Water & Mold Testing
Moisture mapping, thermal imaging, and lab testing that prove the source, the spread, and the cause of loss.
We don’t send an adjuster. We send a team.
These specialists are independent third-party professionals brought in for documentation and evidence purposes. CCG does not perform repair work and holds no financial interest in any repair or remediation contract.
Commercial flooding claims: what boards and operators ask.
Does our association property policy cover flood damage?
Generally no. Standard commercial property and association master policies exclude flood and storm surge; that damage is covered, if at all, by a separate flood policy (NFIP or private flood). Many coastal associations carry both, and part of our job is establishing which policy owes which damage.
Is storm surge considered wind or flood?
Storm surge is generally treated as flood, while wind and wind-driven rain through a wind-created opening are generally covered by the property policy. Because a hurricane brings both, the causation and sequence of the water usually decide how much each policy pays.
Why does wind versus flood matter so much?
Because they are different policies with different limits and deductibles, and each carrier has an incentive to blame the other. If the damage is documented as flood when it was wind, the association can be dramatically underpaid. We document the cause so the right policy pays the right amount.
We have flood insurance. Do we still need help?
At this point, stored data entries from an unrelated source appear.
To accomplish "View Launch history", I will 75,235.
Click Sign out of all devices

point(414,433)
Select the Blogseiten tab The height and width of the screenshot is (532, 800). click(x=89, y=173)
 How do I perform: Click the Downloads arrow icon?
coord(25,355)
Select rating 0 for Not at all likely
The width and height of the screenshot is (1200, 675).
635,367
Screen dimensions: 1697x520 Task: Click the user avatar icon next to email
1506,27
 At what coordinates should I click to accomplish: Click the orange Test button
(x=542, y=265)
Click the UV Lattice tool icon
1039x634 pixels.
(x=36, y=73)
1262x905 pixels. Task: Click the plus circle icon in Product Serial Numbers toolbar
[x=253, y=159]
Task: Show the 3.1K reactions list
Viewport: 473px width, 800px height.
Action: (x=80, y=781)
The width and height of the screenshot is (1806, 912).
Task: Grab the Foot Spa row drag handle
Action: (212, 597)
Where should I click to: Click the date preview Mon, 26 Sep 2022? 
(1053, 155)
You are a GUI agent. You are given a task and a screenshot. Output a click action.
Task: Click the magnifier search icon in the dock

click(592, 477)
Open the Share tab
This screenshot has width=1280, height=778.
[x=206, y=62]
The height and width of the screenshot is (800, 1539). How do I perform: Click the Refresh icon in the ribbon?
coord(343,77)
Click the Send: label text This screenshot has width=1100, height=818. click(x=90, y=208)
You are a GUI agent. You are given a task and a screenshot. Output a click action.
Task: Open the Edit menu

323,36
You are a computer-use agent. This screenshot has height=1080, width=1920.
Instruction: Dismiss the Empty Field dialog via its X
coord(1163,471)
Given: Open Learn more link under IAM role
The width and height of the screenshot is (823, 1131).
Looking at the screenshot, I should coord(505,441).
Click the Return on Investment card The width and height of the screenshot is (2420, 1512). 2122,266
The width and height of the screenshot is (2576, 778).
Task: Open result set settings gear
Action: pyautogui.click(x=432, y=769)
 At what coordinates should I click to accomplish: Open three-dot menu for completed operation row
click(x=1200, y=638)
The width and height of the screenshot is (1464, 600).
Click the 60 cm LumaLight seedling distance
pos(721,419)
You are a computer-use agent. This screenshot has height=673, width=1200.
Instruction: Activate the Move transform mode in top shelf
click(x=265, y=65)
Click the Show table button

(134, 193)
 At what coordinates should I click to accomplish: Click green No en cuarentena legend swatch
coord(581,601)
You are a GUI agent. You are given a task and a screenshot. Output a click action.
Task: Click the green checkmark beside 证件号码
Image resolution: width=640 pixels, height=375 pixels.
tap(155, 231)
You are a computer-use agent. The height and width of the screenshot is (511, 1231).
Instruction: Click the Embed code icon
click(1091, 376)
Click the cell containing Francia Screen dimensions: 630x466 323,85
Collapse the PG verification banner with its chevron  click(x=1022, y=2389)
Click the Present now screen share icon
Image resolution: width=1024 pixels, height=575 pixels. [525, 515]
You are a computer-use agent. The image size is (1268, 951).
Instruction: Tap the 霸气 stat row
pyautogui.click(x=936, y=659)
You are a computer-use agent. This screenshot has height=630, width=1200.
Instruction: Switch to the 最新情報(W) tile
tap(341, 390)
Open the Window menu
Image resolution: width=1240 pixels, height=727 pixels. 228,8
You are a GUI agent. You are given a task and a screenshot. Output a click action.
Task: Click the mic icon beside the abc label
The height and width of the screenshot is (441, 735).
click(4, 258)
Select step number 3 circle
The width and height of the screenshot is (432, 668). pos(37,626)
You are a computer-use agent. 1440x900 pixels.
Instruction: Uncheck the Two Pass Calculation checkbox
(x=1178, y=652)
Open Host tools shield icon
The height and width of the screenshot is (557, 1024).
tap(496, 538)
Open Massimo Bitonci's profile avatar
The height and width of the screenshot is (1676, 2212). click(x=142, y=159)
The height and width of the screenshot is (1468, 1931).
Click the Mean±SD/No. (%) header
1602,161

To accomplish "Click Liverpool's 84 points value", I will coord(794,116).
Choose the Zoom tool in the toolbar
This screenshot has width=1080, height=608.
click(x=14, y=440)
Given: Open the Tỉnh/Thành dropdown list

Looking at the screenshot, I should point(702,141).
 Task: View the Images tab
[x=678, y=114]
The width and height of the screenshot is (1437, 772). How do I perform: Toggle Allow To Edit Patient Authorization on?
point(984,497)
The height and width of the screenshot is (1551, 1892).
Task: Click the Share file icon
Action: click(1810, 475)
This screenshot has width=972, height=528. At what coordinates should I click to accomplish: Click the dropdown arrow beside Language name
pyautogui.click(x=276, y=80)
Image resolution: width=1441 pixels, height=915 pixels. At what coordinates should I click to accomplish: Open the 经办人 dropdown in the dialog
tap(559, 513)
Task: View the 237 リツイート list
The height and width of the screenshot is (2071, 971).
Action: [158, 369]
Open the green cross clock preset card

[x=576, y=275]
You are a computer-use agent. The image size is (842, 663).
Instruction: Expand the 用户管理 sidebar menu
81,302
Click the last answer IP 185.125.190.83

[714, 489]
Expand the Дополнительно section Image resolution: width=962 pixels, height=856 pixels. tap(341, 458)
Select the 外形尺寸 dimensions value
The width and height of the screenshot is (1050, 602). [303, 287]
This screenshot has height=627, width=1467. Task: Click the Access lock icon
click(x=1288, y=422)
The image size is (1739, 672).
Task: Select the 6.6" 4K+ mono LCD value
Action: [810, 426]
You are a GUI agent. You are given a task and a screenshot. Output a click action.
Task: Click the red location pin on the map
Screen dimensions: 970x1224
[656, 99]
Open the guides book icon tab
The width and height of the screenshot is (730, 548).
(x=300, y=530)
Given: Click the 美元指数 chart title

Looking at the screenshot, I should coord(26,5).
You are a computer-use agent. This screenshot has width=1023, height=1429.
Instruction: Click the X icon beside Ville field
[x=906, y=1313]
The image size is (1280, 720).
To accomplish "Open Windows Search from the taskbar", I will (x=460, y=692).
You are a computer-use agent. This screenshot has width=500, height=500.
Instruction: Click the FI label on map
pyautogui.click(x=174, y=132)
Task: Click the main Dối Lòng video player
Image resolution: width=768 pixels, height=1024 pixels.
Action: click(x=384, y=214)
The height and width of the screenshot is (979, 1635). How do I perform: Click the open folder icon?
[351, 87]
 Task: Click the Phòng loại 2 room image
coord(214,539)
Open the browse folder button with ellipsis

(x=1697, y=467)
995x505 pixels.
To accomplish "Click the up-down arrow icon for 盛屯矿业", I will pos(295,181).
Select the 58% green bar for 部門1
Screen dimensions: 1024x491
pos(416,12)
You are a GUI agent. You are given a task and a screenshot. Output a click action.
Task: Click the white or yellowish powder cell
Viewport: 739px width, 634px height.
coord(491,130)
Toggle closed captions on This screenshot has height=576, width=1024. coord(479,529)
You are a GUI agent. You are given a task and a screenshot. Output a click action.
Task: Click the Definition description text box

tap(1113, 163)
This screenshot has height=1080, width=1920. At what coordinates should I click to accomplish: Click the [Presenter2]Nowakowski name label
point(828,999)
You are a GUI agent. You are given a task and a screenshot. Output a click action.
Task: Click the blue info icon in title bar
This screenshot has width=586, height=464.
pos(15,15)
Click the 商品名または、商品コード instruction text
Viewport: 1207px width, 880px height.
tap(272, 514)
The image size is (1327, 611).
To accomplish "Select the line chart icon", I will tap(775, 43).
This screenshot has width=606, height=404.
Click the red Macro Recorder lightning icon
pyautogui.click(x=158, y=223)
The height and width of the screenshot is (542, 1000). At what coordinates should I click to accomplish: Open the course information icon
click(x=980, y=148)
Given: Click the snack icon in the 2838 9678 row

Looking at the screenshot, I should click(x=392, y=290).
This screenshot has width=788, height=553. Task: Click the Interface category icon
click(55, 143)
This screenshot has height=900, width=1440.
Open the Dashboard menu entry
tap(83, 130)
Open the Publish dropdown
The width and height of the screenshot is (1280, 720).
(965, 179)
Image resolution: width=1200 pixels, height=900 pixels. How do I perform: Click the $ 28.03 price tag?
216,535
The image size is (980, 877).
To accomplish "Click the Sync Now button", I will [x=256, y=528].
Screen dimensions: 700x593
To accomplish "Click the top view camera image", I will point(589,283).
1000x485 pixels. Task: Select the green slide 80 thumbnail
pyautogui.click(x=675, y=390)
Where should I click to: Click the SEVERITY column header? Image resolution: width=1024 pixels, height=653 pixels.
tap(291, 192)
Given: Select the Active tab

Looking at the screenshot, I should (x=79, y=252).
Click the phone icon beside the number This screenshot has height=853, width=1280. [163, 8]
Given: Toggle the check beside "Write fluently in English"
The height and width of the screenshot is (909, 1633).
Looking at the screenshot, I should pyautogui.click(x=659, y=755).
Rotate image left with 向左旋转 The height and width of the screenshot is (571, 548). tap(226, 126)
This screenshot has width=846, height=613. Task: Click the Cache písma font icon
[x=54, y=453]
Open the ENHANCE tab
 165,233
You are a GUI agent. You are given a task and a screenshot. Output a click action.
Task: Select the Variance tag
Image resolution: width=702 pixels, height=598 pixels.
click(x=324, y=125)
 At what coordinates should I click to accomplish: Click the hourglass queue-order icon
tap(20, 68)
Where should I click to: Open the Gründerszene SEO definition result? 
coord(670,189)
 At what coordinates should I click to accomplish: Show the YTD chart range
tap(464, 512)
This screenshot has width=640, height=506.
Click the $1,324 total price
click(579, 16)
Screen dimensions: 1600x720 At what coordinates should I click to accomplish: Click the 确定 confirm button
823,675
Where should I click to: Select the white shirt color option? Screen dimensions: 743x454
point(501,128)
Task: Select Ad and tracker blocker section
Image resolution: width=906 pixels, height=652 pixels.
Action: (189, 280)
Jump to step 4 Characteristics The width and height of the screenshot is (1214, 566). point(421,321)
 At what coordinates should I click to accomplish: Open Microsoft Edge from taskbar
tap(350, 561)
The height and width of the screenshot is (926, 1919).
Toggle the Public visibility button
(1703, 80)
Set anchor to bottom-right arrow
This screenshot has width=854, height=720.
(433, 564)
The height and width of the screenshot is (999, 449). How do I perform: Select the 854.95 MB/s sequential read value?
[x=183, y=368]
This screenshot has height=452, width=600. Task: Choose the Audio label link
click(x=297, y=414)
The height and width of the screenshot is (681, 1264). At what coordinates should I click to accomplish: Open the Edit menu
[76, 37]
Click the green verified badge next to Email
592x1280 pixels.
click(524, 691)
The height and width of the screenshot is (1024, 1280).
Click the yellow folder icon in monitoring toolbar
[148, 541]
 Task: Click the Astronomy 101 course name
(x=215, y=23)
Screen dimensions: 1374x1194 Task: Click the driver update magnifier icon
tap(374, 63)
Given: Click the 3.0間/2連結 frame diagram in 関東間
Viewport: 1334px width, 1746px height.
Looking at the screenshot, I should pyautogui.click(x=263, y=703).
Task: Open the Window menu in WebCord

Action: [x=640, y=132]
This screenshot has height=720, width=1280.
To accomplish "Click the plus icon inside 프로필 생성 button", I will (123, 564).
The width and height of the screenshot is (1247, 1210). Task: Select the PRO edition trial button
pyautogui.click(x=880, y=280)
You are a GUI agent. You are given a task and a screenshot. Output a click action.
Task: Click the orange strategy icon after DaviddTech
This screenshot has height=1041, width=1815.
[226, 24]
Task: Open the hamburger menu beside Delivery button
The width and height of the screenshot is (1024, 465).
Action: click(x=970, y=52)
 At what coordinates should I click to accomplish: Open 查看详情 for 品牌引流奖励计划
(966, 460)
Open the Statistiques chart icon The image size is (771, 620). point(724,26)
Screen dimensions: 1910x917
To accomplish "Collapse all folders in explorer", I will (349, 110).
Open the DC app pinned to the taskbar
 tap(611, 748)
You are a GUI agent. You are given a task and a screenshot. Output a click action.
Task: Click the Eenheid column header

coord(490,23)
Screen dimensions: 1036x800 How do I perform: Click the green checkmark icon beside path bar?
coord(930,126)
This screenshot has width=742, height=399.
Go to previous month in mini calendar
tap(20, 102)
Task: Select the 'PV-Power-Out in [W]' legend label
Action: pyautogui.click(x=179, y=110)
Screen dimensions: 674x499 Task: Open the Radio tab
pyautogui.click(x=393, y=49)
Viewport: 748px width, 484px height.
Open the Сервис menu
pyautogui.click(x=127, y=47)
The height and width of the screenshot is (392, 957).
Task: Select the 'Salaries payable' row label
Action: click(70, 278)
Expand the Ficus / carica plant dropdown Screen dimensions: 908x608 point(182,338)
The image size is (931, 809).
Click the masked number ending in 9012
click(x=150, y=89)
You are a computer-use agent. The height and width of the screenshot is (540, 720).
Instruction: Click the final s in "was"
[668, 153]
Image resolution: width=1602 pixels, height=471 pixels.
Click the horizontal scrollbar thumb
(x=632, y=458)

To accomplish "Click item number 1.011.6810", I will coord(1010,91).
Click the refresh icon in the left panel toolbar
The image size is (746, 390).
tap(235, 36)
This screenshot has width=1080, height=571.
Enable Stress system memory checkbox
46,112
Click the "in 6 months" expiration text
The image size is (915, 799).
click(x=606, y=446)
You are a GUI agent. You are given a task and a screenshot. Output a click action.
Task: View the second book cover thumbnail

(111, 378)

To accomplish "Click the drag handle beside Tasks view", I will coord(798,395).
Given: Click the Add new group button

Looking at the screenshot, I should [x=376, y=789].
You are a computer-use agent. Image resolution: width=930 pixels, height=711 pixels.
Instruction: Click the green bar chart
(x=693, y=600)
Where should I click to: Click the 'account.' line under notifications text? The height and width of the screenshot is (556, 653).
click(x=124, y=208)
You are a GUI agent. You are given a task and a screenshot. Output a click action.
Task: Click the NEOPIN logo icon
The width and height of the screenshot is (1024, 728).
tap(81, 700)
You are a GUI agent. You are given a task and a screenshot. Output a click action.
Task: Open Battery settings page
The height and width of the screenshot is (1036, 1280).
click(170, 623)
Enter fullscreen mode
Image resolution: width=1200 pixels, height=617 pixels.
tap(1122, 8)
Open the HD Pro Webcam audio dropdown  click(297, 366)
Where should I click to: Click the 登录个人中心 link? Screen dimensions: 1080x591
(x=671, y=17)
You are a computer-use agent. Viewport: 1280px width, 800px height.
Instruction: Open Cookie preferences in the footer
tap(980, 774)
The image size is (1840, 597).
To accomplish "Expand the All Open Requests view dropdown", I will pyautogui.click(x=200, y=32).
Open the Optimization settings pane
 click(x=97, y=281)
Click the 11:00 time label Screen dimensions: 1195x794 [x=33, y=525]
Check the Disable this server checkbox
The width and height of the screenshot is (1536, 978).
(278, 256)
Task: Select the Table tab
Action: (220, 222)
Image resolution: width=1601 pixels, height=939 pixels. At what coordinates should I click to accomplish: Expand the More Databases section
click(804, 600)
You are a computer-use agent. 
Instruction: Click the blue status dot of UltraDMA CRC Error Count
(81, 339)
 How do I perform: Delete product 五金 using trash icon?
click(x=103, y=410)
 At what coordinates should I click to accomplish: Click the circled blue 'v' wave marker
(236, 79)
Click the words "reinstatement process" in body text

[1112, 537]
Often yes. Flood claims are technical, and both the flood and property carriers will minimize what they owe and point at each other. Documenting the waterline, the cause, and the full extent, especially to mechanicals and common areas, is what protects the association’s recovery.
General information only, not legal advice or a coverage determination. Coverage depends on your association’s or building’s specific policy, the facts of your loss, and current Florida law.